We organised the event to showcase equality and diversity in a time when it is given a great deal of media coverage – and rightly so.
Speakers included Dr J, Dr Elly Barnes MBE, LGBT Poet Laureate Trudy Howson and young people of our PRIDE Youth Network. One by one the incredible voices took to the stage at the back of the book store to talk about diversity, identity, how times have changed and how we must embrace gender diversity being in the spotlight.
Yesterday’s event also saw the launch of the new book by CJ Atkinson that hit headlines last month, Can I Tell You About Gender Diversity? CEO Dr Barnes read the opening chapter from the book to the audience and described it as a much needed resource. This book will be going into our Best Practice Schools across the UK as a teaching guide that offers an insight into what life is like for a trans+ child.
LGBT Poet Laureate, Trudy Howson also took to the stage for twenty minutes to read poetry to our guests. She started by reading IDAHOT, a poem which spoke to every single person in the room. It started…
“I’m your brother and sister,
I’m both Mrs and Mister,
I am Gay, Bi and Transsexual,
I am… myself.”
Dr J who is a genderqueer photographer, performer and digital business analyst, spoke of not fitting into the gender binary, especially not in the corporate world.
Being creative with photoshop, Dr J formulated a series of images of what they would be expected to look like in the corporate world if they were to fit into the gender binary. One picture saw Dr J with a mullet and the other a suit and tie.
While some great speakers showed up to the event and entertained the audience who were topped up with wine and nibbles, the star of the show was 23-year-old Nathan.
Nate is a transman, he is also a student of art in London and a motivational speaker helping thousands of young people through their own transitions. Nate spoke openly and honestly about his own story and how he came to terms with, and in fact, came to discover his own gender identity and sexuality.

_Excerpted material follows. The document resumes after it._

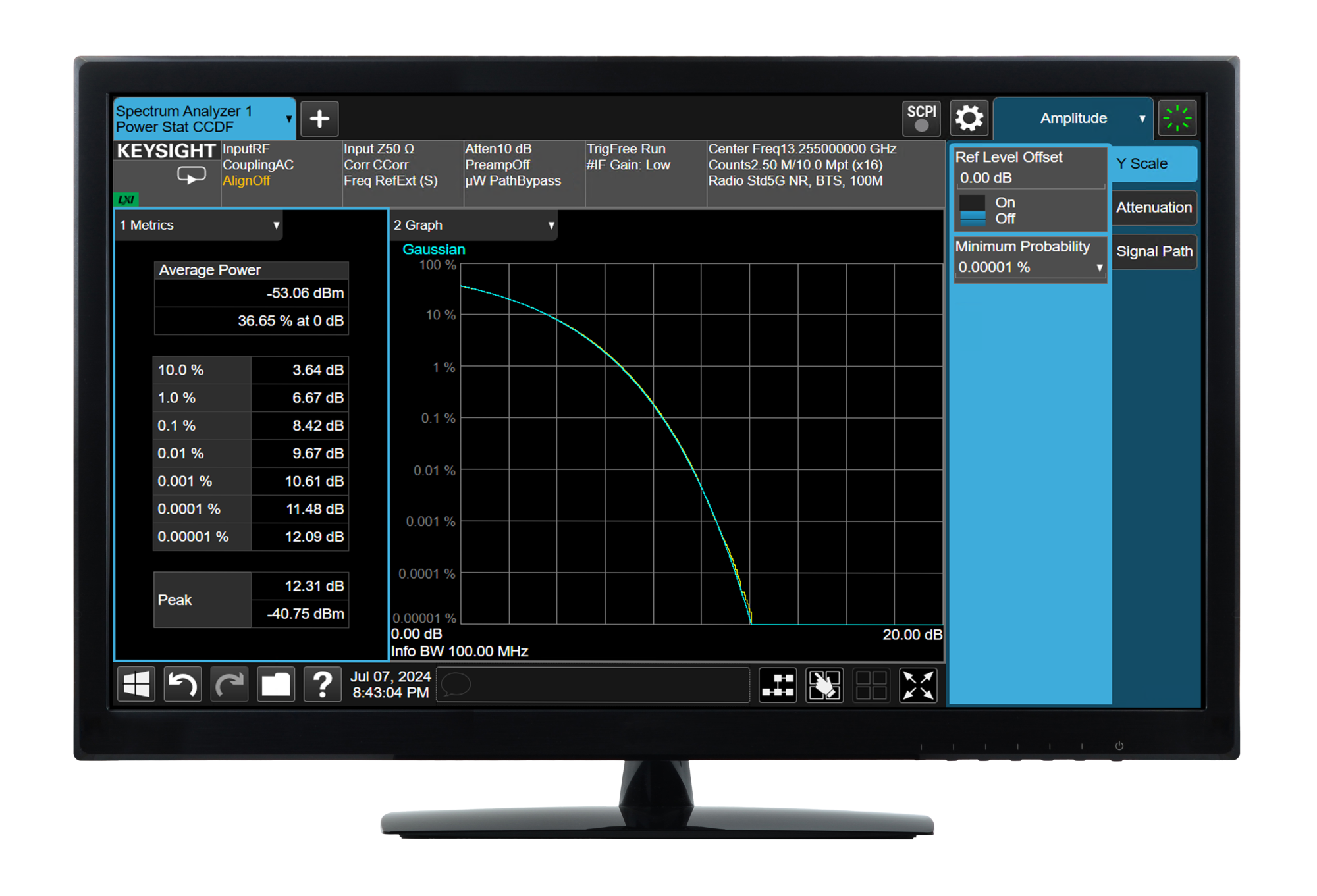Click the undo arrow icon

point(182,685)
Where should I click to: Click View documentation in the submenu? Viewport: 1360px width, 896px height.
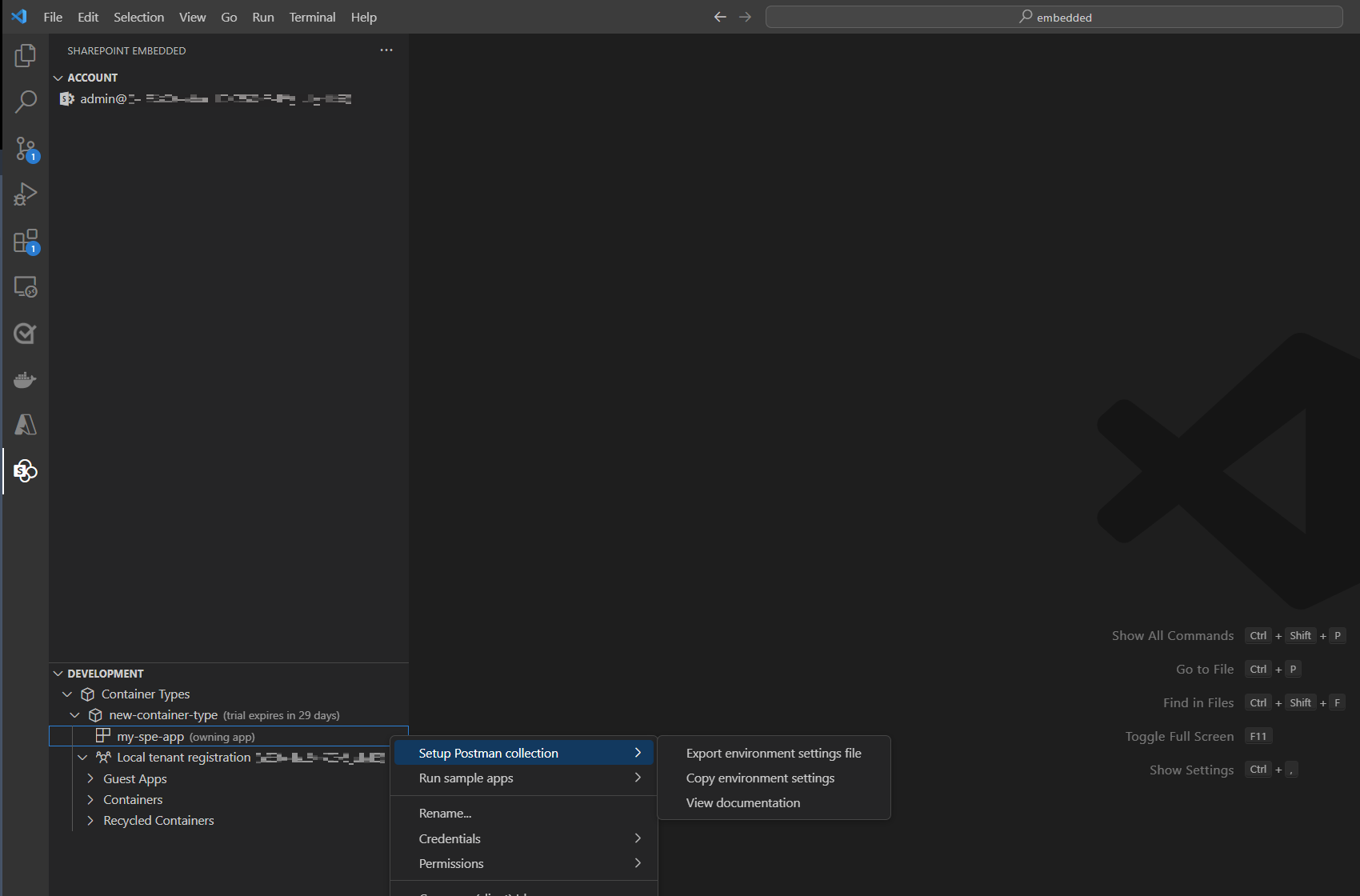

He said: “After a year of uni, I came out as lesbian. I had pretty mixed feelings towards it to be honest, I wasn’t all that happy with it – I knew I liked girls at the time but there was something that felt really wrong about it and there was that element of shame, I had lesbian friends, and it wasn’t a problem with queer identities, it was something inside of myself and I couldn’t put my finger on it.
“Less than a year after coming out as lesbian, I came out as trans and that’s not an uncommon story for transmen. When I discovered I was trans I remember being in my room and experiencing gender dysphoria.
“Youtube was the only space that I really had at that time to fully explore, the internet was a great lifeline for me in terms of being able to explore gender and sexuality in this point of time.”
Nate now takes his own videos and uses them to help others in the same position he was in as a younger adult, his videos include a home-documentary of his preparation and recovery from top surgery.
Dr Elly Barnes MBE described the event as: “An emotional and heartwarming evening filled with voices of gender diversity of all ages and experiences. We must carry on this conversation until we are all treated equally and fairly and we can reach the land of social justice.”